Von Franz C. Widmer

Etwa sechstausend Briten, darunter 157 Frauen, und etwa hundert Ausländer, erhielten in diesem Sommer einen fetten Scheck. Ihr "Klub", Lloyd’s of London, hat die Bücher für das Geschäftsjahr 1969 abgeschlossen, und Chairman Sir Henry Mance konnte bekanntgeben, daß die mageren Versicherungszeiten endlich vorbei sind.

Doch neue Probleme – Großbritanniens Beitritt zur EWG – stehen den City-Gentlemen bevor. Bleibt im europäischen Versicherungswesen für Lloyd’s ein Platz frei? Oder wie Reiner Schmidt von der Aachener und Münchner Versicherungs-AG in der "Times" zitiert wird: Ist Lloyd’s gemäß den Verträgen von Rom überhaupt eine Gesellschaft? Können die Briten ihren Zwei-Milliarden-Pfund-Markt (rund 15 Milliarden Mark) in den USA behalten und dennoch auf den Versicherungsmarkt des Kontinents vordringen?
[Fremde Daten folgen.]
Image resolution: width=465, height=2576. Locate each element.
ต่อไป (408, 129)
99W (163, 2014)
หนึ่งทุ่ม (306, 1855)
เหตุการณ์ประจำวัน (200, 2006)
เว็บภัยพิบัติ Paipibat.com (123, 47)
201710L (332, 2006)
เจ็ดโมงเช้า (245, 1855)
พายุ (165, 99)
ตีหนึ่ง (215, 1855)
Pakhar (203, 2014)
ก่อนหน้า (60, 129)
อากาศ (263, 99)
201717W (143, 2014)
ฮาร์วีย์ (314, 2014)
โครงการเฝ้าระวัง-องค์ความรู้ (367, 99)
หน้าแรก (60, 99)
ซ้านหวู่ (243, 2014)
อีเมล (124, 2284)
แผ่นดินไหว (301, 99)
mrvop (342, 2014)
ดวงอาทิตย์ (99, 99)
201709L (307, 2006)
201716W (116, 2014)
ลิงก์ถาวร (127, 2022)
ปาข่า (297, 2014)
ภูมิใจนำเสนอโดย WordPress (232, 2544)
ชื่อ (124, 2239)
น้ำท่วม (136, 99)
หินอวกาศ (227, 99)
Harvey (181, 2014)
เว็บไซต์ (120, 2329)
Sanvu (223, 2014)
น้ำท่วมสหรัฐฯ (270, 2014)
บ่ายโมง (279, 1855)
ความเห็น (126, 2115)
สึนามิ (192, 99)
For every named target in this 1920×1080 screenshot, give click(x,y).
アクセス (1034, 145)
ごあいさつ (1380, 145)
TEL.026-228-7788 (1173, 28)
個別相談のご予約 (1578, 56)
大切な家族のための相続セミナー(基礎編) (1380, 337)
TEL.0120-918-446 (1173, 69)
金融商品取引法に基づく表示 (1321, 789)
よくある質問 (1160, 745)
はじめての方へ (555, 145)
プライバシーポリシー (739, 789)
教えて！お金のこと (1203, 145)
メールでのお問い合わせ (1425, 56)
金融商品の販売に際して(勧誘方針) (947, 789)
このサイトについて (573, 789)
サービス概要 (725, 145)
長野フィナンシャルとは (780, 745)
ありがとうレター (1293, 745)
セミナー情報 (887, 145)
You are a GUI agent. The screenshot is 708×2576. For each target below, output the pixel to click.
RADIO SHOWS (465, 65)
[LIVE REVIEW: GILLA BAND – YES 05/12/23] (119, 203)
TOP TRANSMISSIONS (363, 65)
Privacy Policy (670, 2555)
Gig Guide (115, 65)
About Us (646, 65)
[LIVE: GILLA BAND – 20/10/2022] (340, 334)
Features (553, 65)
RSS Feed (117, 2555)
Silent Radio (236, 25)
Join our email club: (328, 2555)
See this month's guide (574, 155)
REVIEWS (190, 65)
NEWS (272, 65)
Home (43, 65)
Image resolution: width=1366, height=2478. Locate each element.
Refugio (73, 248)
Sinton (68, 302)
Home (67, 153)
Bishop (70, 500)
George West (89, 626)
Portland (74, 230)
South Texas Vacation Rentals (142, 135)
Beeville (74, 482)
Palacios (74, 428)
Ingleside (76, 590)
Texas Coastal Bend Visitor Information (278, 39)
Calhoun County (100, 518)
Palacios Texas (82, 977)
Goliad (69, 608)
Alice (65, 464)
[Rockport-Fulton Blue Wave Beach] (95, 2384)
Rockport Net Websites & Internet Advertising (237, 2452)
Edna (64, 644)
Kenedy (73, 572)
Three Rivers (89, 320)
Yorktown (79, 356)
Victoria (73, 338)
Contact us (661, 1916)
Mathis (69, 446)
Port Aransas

Für gewöhnliche Londoner Versicherungskonzerne gebe es nichts zu fürchten, meint Edward Gumbel, Mitglied im EWG-Ausschuß von Lloyd’s. Doch Lloyd’s selbst sei eben keine Gesellschaft, sondern eine Anomalie – eine Institution, die es sonst nirgends mehr gibt. Lloyd’s ist eigentlich nur ein Ort, wo sich Leute treffen, um Verträge abzuschließen: Man kann sich bei Lloyd’s, aber nicht von Lloyd’s versichern lassen.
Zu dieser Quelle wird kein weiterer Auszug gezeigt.